Some quick (hopefully) questions:
1) Where does streamRead() store the data on the video card (texture memory)?
2) Where does streamWrite() get the data from to write back to RAM?
3) Is there a good discussion of this somewhere?
---jski
Same questions, plus one related to memory block boundaries:
How does Brook/CAL cope with out-of-memory explorations, ie for
instance whenever ones points to a pixel outside of the texture?

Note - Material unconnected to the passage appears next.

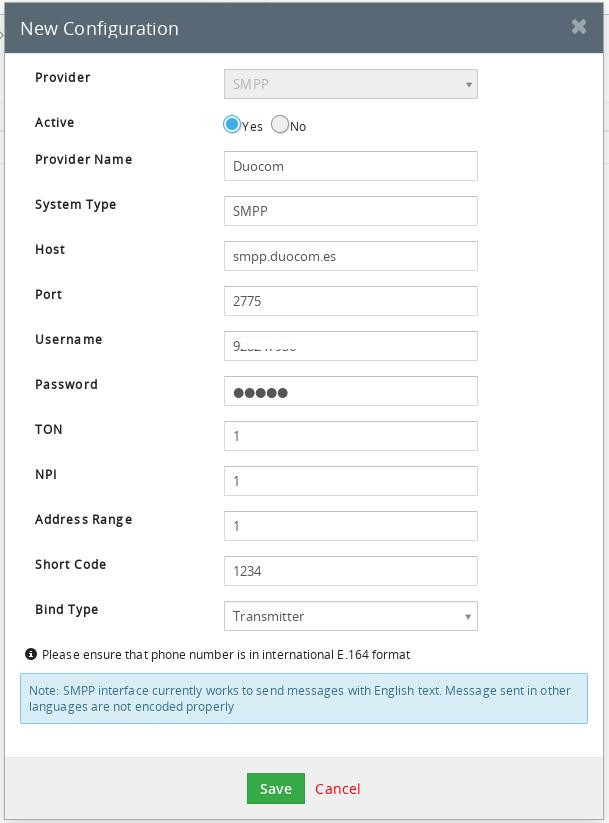Click the NPI input field

pyautogui.click(x=350, y=481)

Let me just take a very simplistic example to illustrate:
kernel
void test_average(out float4 filtered<>, float4 input[][]) {
const float2 si = indexof(filtered); // pixel position
float3 val = 0.0f; // local average
float i, j;
for (i = -2.0f; i <= -2.0f; i += 1.0f) {
for (j = -2.0f; j <= -2.0f; j += 1.0f) {
float2 index = {i, j};
float4 val = input[si + index]; // here: risk of out of bounds
dis += val;
}
// end j loop
}
// end i loop
filtered = val/25.0f;
}
So: what is for instance the behaviour at the time i=-2.0f and j=-2.0f ?
Which memory positions are sampled?
Should the boundary check be performed within the kernel code? In this case obviusly additional computation overhead is implied...
BTW. I did run a magnified example of this for 1024*1024 image filtering with no in kernel boundaries check, apparently (and surprisingly!) the result is perfect...
So, all this brings us back to jski question: Where and how does streamRead() store the data on the video card?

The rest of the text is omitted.